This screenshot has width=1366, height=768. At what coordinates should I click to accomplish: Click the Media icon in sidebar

◇ ◇ ◇

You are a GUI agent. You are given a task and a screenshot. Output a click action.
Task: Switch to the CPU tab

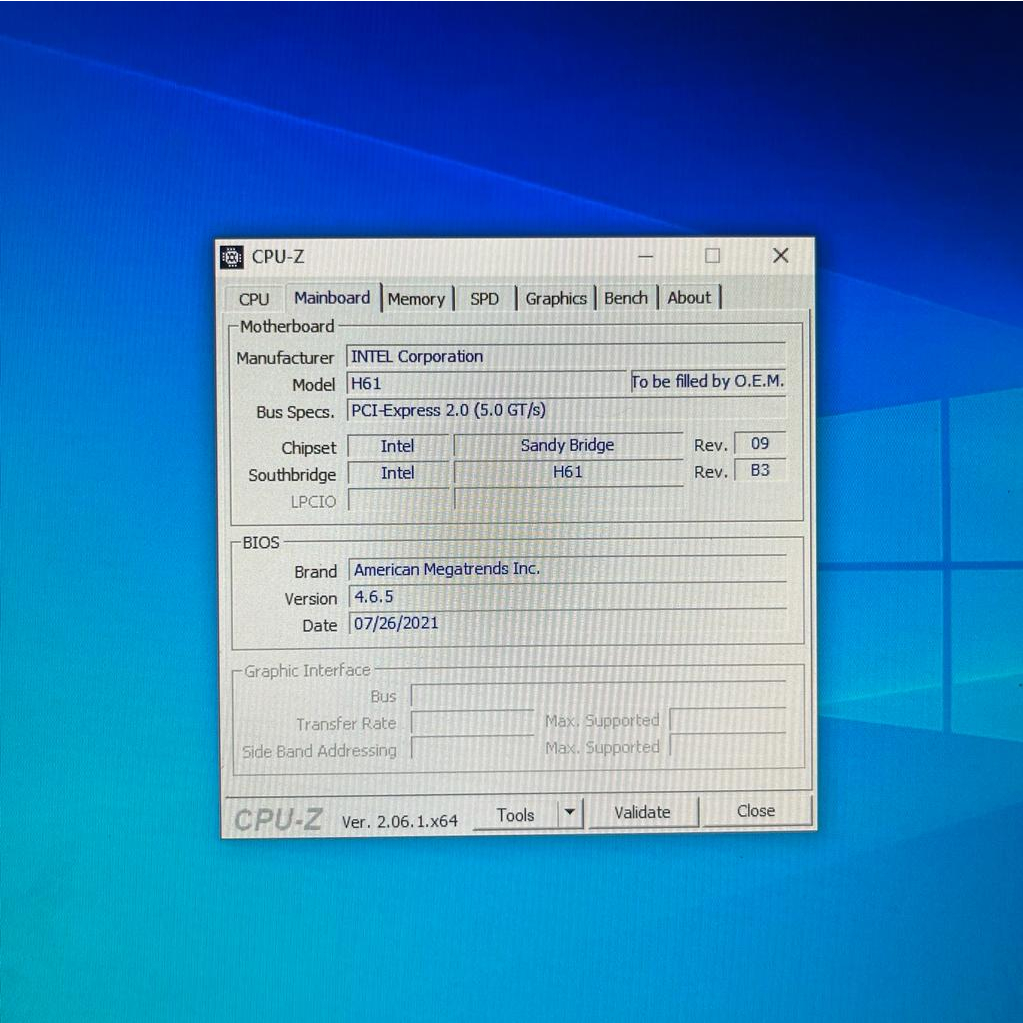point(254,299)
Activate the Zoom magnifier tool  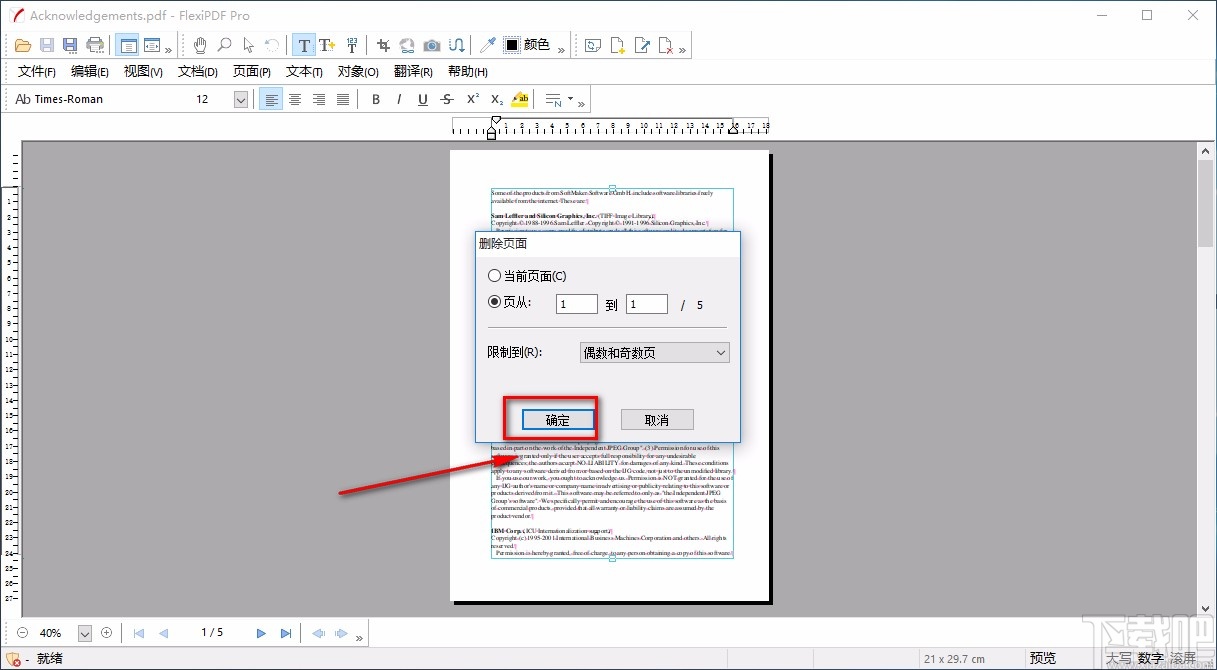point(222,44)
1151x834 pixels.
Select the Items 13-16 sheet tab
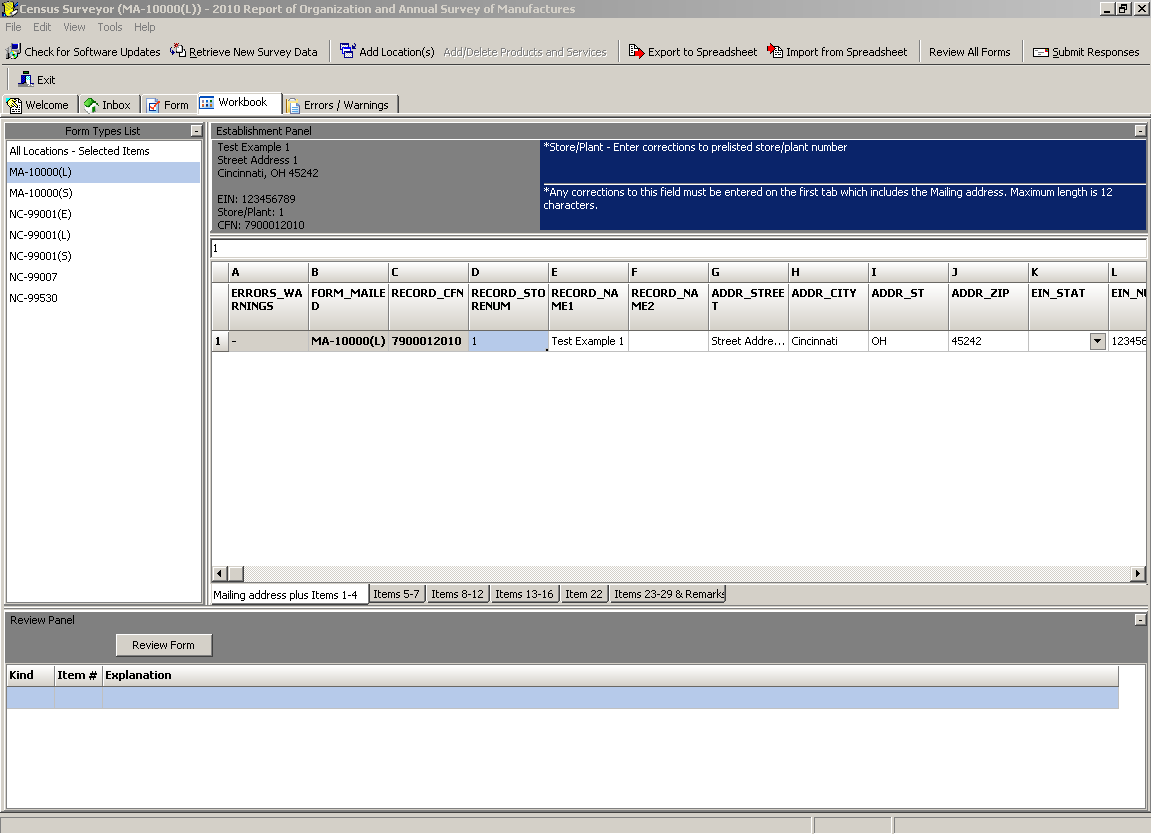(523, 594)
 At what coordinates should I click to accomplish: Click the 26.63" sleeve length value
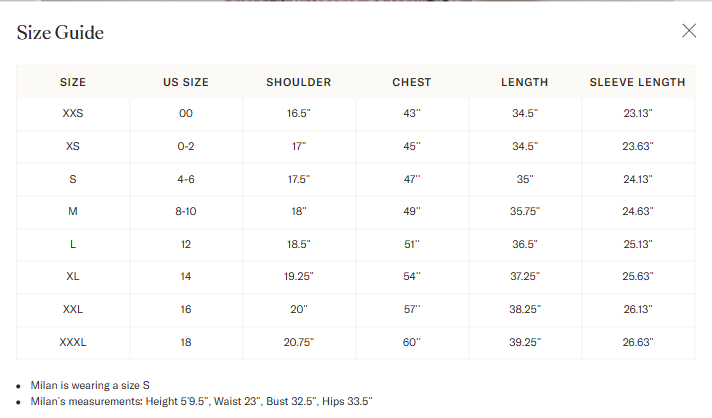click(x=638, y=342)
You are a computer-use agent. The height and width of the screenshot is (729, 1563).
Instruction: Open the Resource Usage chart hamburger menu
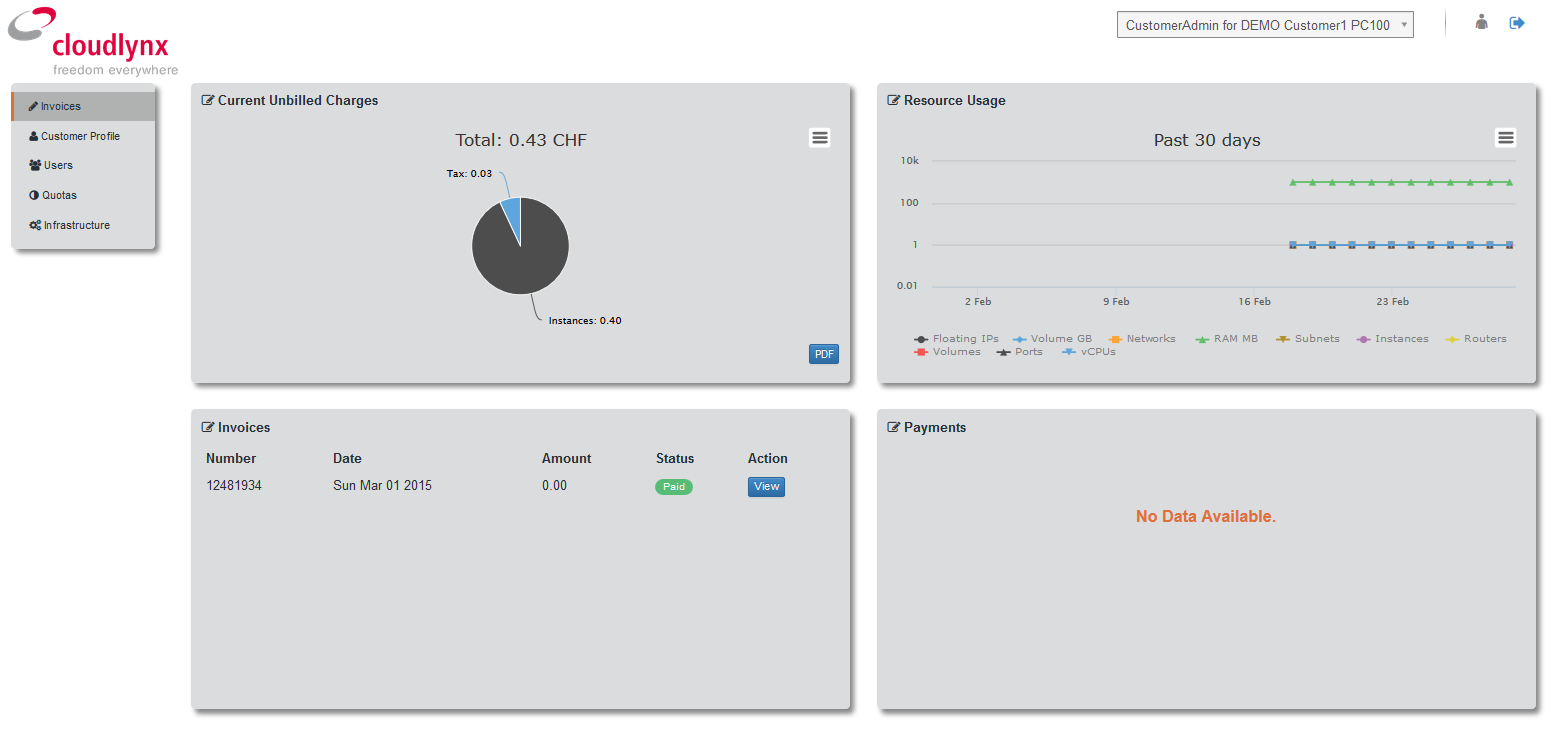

◇ ◇ ◇

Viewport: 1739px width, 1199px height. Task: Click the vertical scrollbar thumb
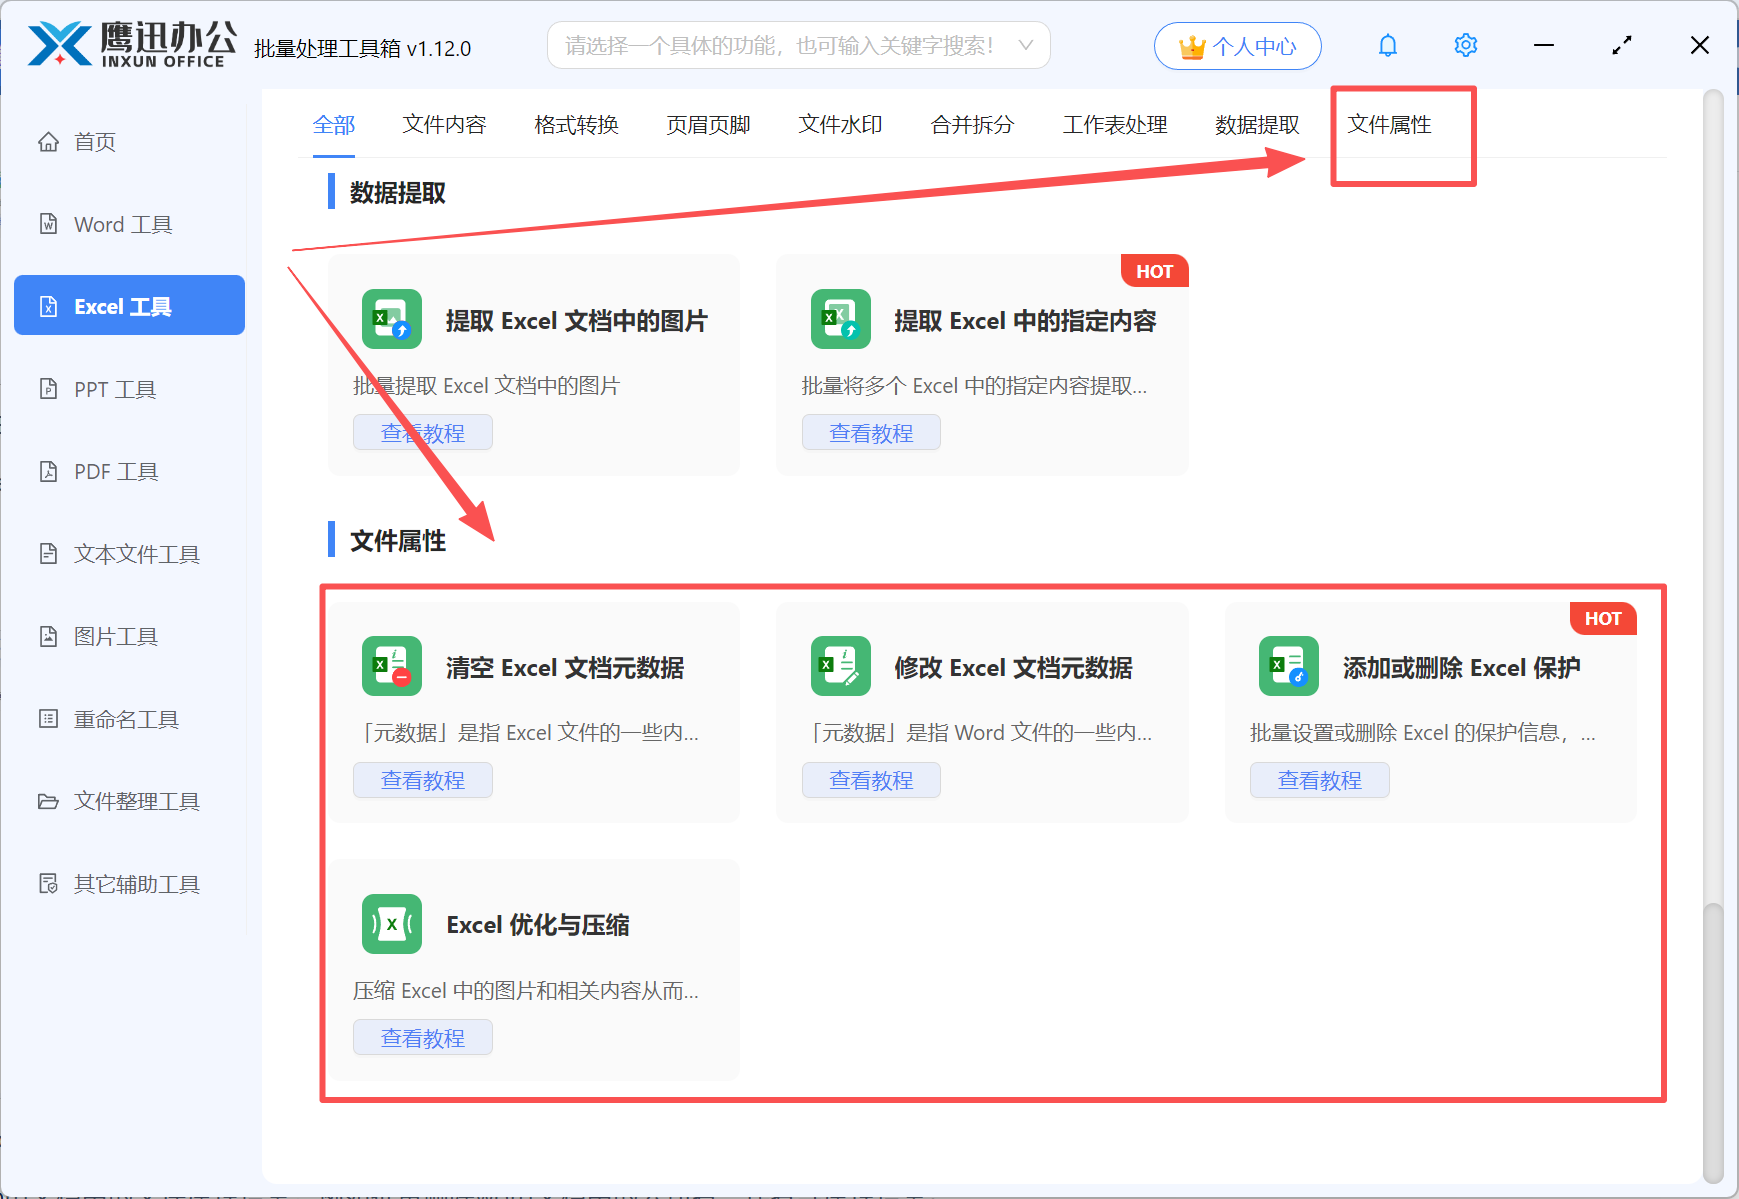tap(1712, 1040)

◇ ◇ ◇

## Exercise instructions
Within the data above, the span starting at the line containing "You are a computer-use" and ending at the line containing "Instruction: Open the" is to be retyped exactly, with no other lines.

## Solution to this problem
You are a computer-use agent. The height and width of the screenshot is (729, 1563).
Instruction: Open the Resource Usage chart hamburger menu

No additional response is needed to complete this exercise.